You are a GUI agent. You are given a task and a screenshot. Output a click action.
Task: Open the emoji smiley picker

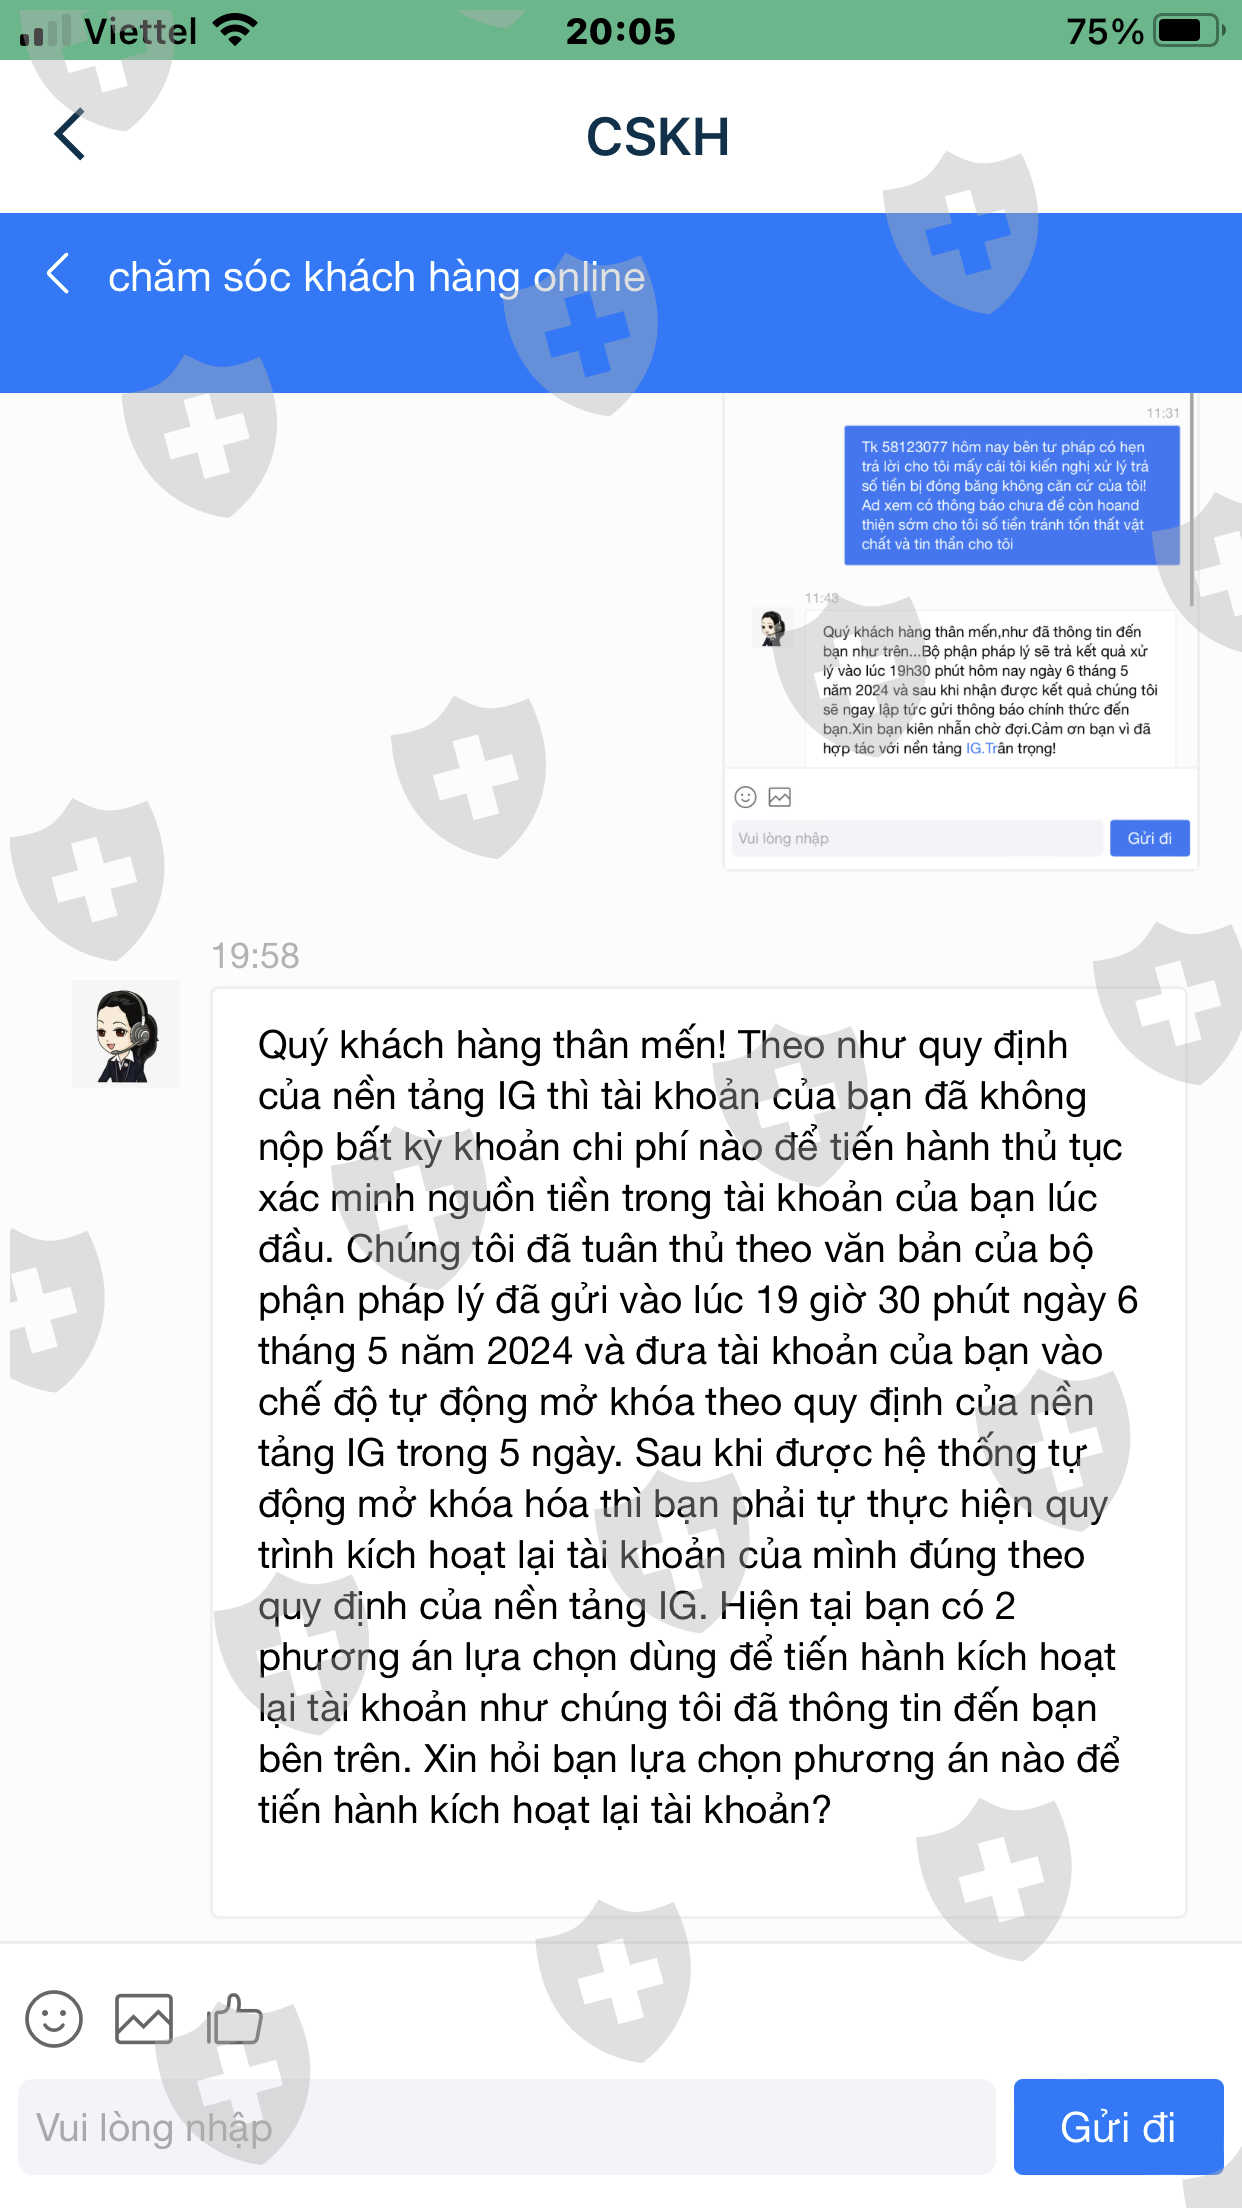click(54, 2019)
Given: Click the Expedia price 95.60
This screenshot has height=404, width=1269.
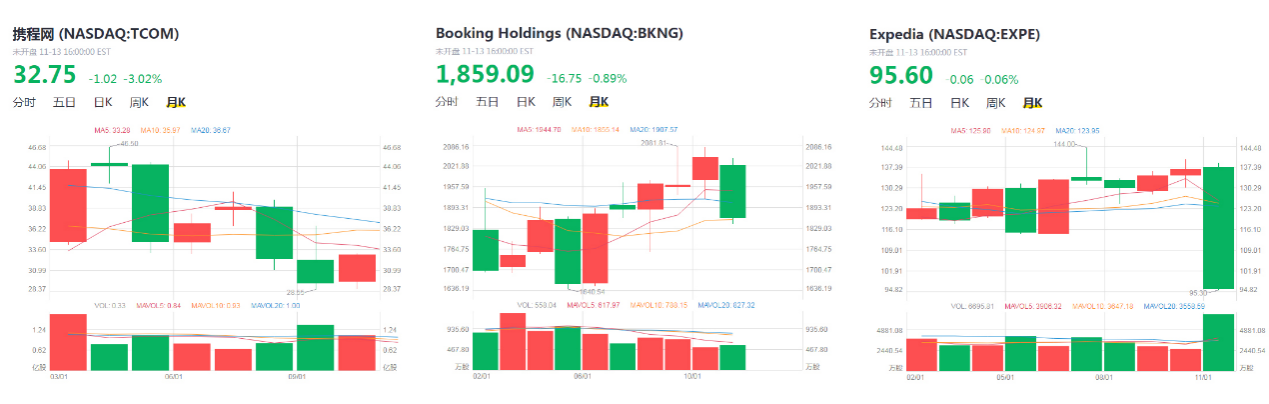Looking at the screenshot, I should (x=901, y=75).
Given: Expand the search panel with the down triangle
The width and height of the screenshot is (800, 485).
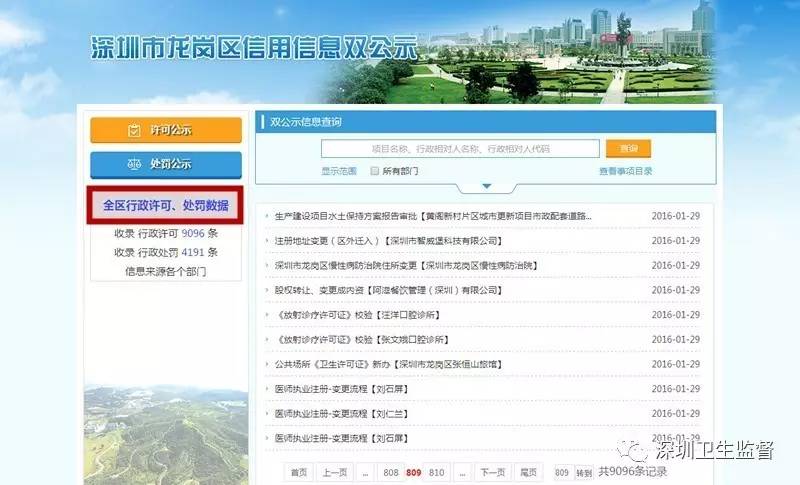Looking at the screenshot, I should point(486,186).
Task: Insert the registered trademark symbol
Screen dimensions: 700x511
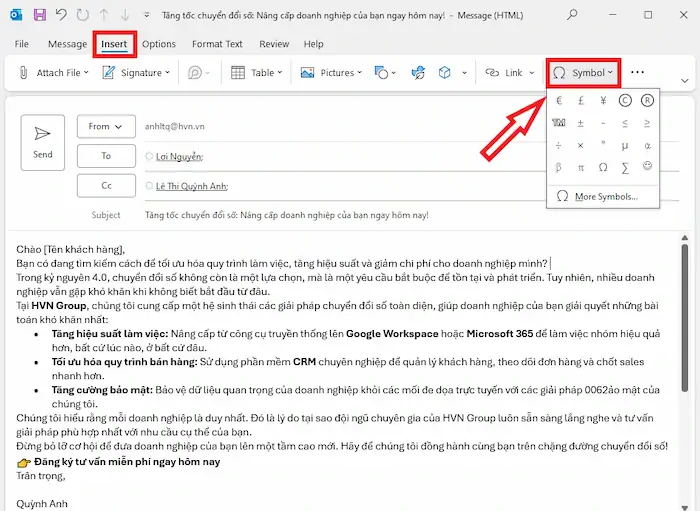Action: 648,100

_ _ _ _

* EXERCISE DESCRIPTION:
Your copy must match the records above exactly, apart from the pictures, which are excluded.

* ANSWER SECTION:
You are a GUI agent. You are given a task and a screenshot. Output a click action.
Task: Open the emoji smiley picker

click(54, 2019)
Given: Click the Expedia price 95.60
This screenshot has height=404, width=1269.
Looking at the screenshot, I should (x=901, y=75).
Given: Expand the search panel with the down triangle
The width and height of the screenshot is (800, 485).
Looking at the screenshot, I should point(486,186).
Task: Insert the registered trademark symbol
Screen dimensions: 700x511
Action: 648,100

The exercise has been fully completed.